“The Bible says that 'God helps them who help themselves,'" Mike Pence said to a Huffington Post reporter in September. When the reporter replied that the expression was not in the Bible, Pence quipped, "It's in the Republican Bible.” This exchange was satire but Pence’s recent comment on “personal responsibility” with regard to health issues was real and the furor over government subsidized grocery assistance for the poor is a recurring controversy. This week SNAP (Supplemental Nutrition Assistance Program) is once again the go-to doormat of the budgetary process, as it always is renewal-year in, renewal-year out.
Food stamps is an emotional issue, like abortion and gun control and so just like those other two topics, vast amounts of mis-information and even dis-information exists and the program is always on the chopping block, despite the fact that in reality it is a tiny portion of the agriculture budget and is an almost invisible sliver when represented on a pie chart. Despite this, every time the program comes up for reauthorization every five years, it's the subject of hot debate and this year is no exception. In Republican Economic Theory, a course which really should be taught in schools, if one can only redirect money from SNAP, one can achieve budgetary wonders. “It’s the strongest possible step to achieving real deficit reduction, strengthening our military and beginning the tax reform process,” Budget Committee spokesman William Allison said. Wow. Just take the Trix away from the kids and all things are possible. Details from The Huffington Post:
About 42 million Americans receive SNAP benefits, down from a peak of 47 million in 2013. The aid can be used only to buy food at grocery stories and markets. Experts have credited it for helping eradicate starvation in the U.S., but the program, one of the federal government’s biggest safety nets, has nevertheless been a frequent target of Republican criticism. An overlooked detail is that SNAP spending has been declining and that the nonpartisan Congressional Budget Office expects enrollment to fall to 32 million by 2025.

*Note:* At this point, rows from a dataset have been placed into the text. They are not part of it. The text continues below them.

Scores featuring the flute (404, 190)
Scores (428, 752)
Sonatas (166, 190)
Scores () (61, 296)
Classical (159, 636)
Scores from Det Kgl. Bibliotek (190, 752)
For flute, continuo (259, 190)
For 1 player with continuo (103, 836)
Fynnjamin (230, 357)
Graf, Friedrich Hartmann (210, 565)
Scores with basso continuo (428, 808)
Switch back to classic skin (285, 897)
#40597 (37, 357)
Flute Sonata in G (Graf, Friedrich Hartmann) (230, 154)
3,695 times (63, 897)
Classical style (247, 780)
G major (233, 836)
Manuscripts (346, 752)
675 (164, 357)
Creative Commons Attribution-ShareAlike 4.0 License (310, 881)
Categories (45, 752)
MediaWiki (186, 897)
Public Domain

Rep. Mike Conaway (R-Texas) is the chairman of the House Agriculture Committee, which reauthorizes the Supplemental Nutrition Assistance Program every five years as part of a farm bill that also includes agribusiness subsidies. For weeks, Conaway has been trying to prevent Rep. Diane Black (R-Tenn.), chairwoman of the House Budget Committee, from including massive SNAP cuts in her budget. Black’s committee has been floating the prospect of significant spending reductions since May.
“Over the years, SNAP has essentially been an ATM machine for Republicans so they can pay for increases in defense spending and tax cuts,” Rep. Jim McGovern (D-Mass.) told HuffPost.

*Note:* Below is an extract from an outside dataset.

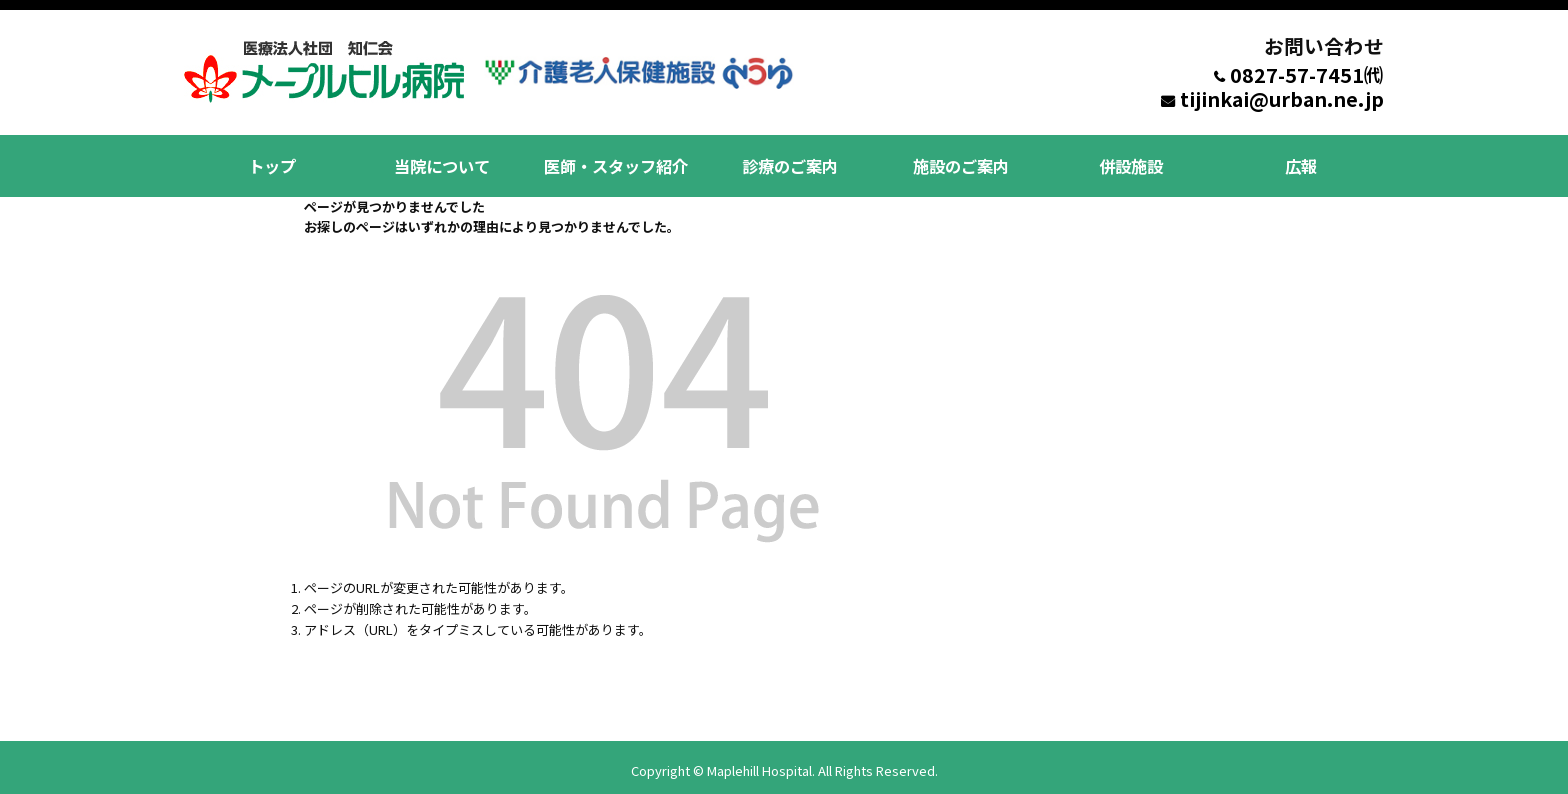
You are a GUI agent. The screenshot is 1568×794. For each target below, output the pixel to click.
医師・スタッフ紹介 (613, 162)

PoliticusUSA has an excellent editorial up on SNAP:
Cutting waste, fraud, and abuse is the story often used to justify such cruel cuts that take food out of the mouths of innocent children. People need to work. The government is not a charity. These too are chanted in the halls of power and in homes across the country with little understanding of the entrapment of poverty, the structural obstacles that need to be overcome, and how having a job is not the sole solution to financial freedom, especially when the minimum wage is a starvation wage and not a living wage.
The efficiency excuse is even harder to swallow when one discovers that it is not for lack of money that these cruel cuts are said to be necessary. Rather Republicans believe that children need to go hungry so that they can give another tax break to the wealthiest people in the country and continually increase defense spending.
I am not sure how anyone with common sense and a moral compass can see how making cuts to a social safety net program that enables children to have food on the table constitutes having “family values”.
"Family values" is an out of touch Republican fantasy but nothing can compare to that main tenet of Republican Economic Theory which gave us the trickle down concept, simply, that taking money away from the people who have the least and giving it to the people who have the most, will result n a healthy and happy economy -- yes, some people will literally starve to death but maybe Mike Pence can find another passage in the not so fictional “Republican Bible” to give us succor. Or "sucker" which is what we are if we allow SNAP to be cut.